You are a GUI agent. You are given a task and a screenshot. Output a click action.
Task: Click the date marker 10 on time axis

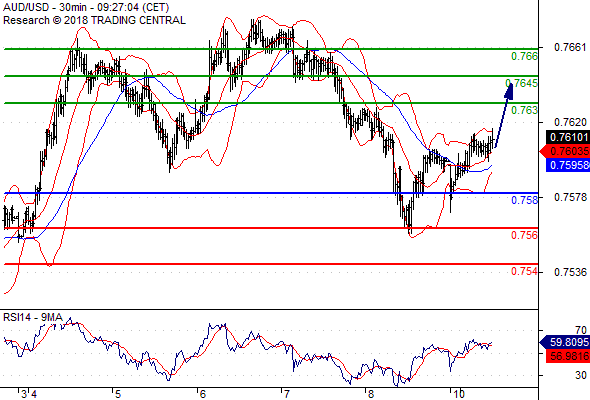click(459, 394)
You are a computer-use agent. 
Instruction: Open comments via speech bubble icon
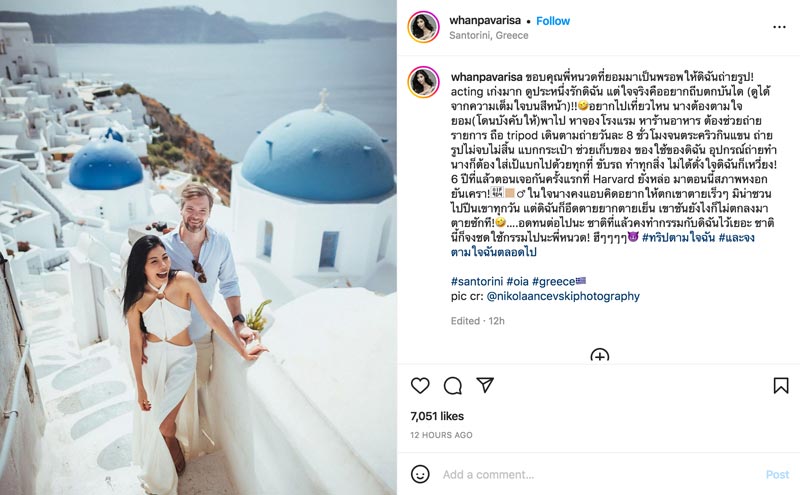(x=453, y=386)
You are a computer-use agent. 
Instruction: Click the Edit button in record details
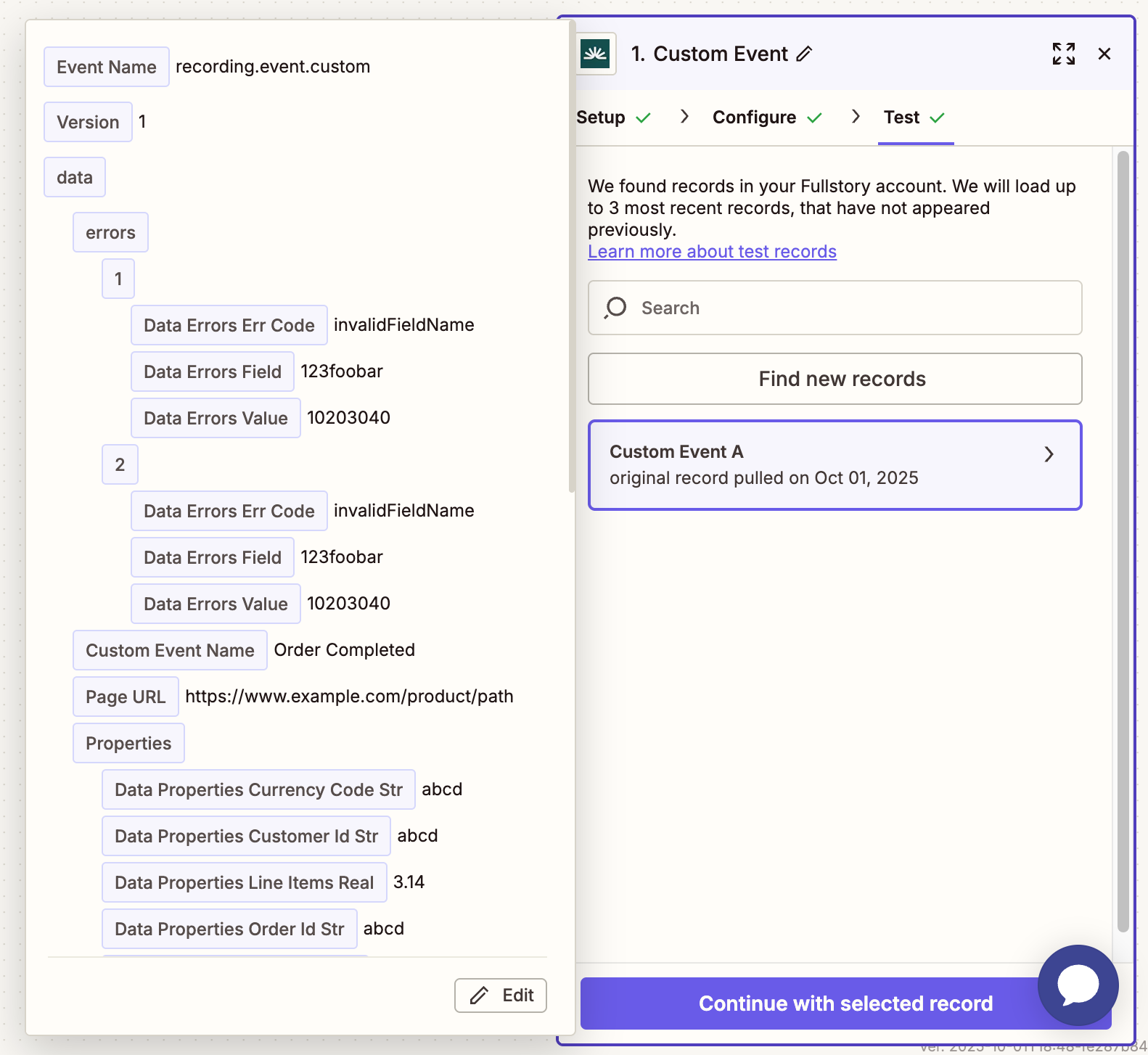click(501, 996)
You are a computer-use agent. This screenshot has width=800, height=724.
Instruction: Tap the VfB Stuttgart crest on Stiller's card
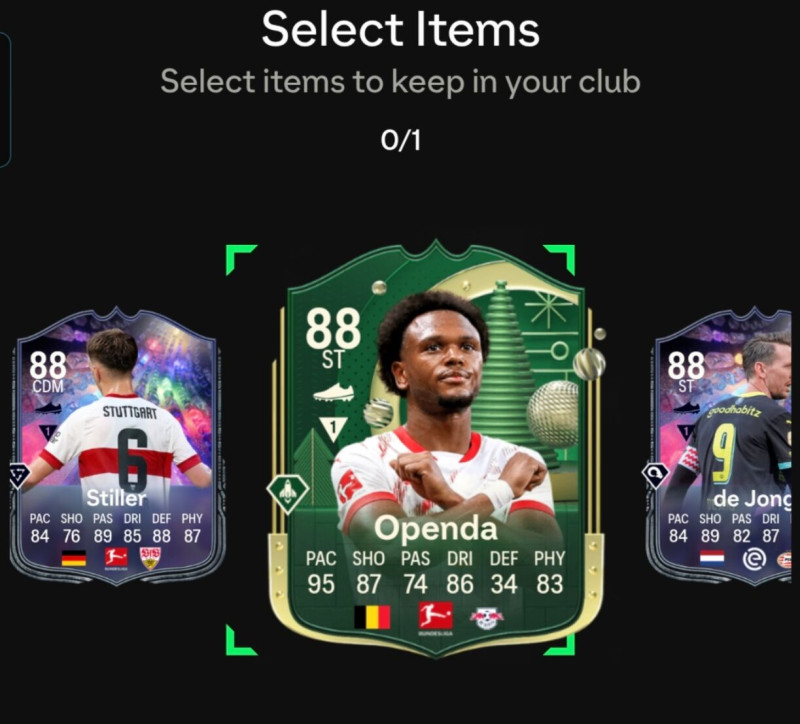pos(151,558)
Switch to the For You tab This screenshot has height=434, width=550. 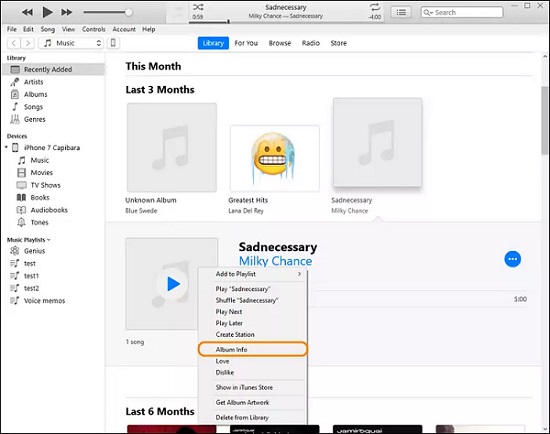(x=246, y=43)
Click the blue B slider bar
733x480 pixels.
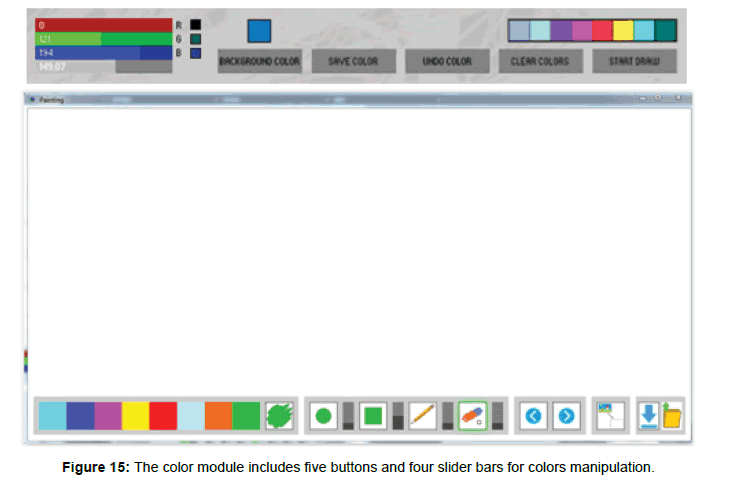(102, 52)
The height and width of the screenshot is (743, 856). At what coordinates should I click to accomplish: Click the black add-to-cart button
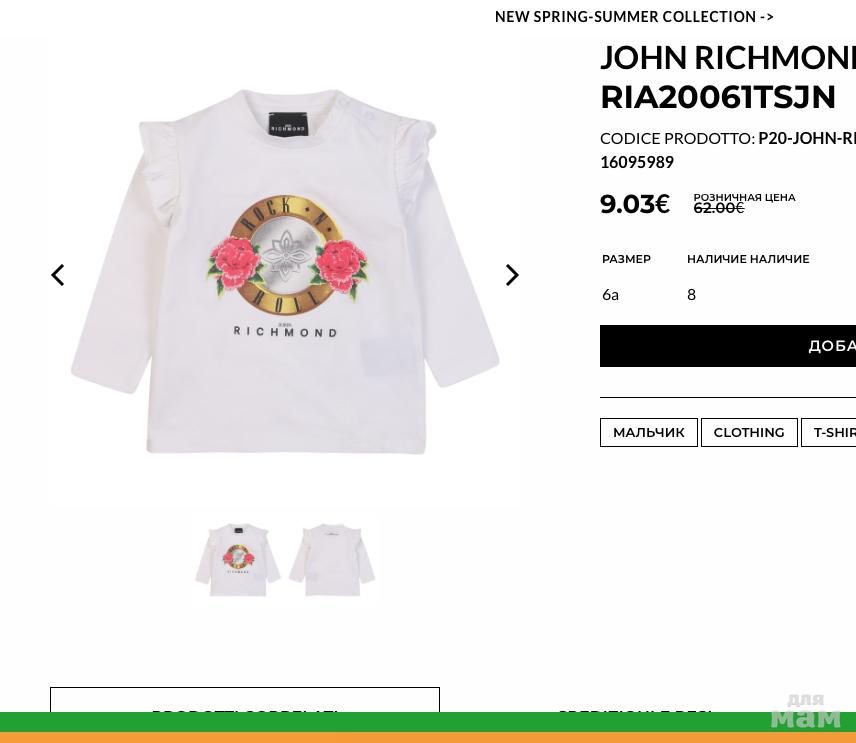728,346
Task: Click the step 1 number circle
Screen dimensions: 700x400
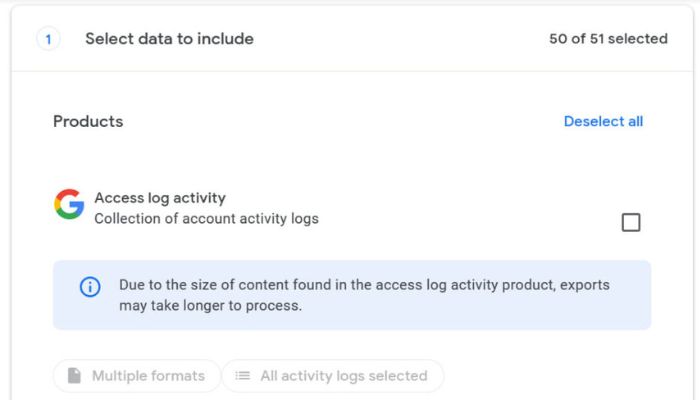Action: [48, 39]
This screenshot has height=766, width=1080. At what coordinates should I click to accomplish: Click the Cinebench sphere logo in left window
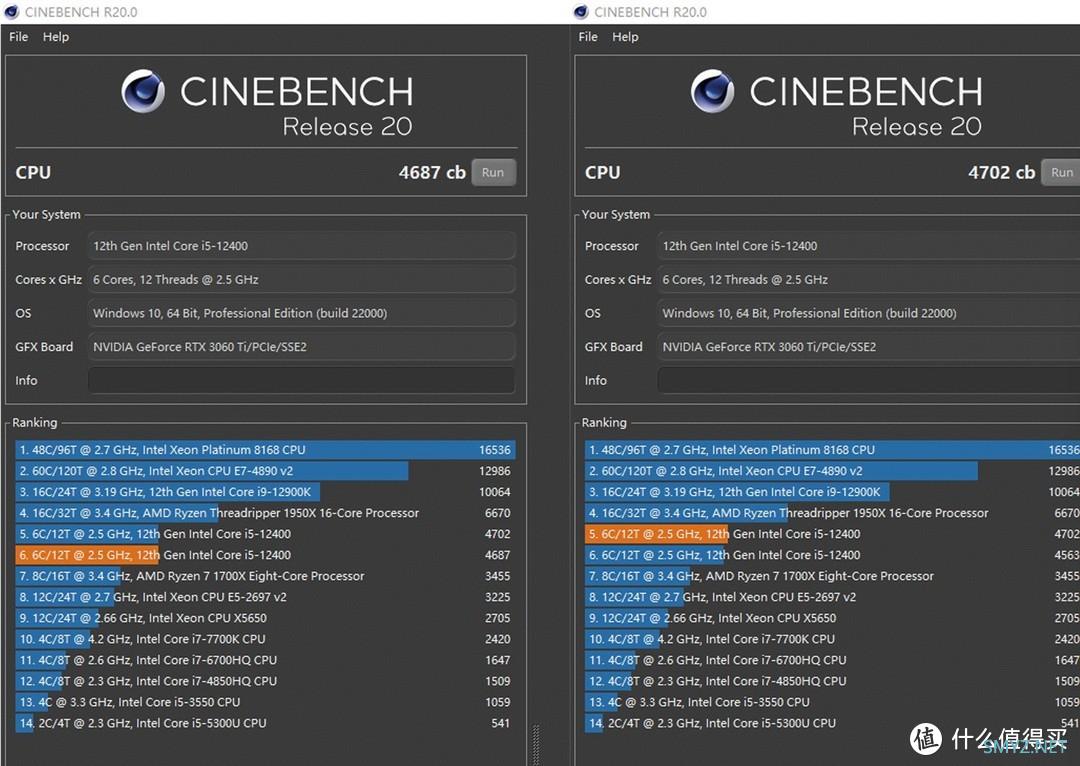[143, 92]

_What the task requires_. Wherever a line in the records contains the word "agent", copy that line.

_Exercise output_.
You are a GUI agent. You are given a task and a screenshot. Output a click action.
You are a computer-use agent. 
You are a computer-use agent. 
You are a computer-use agent. This screenshot has width=800, height=724.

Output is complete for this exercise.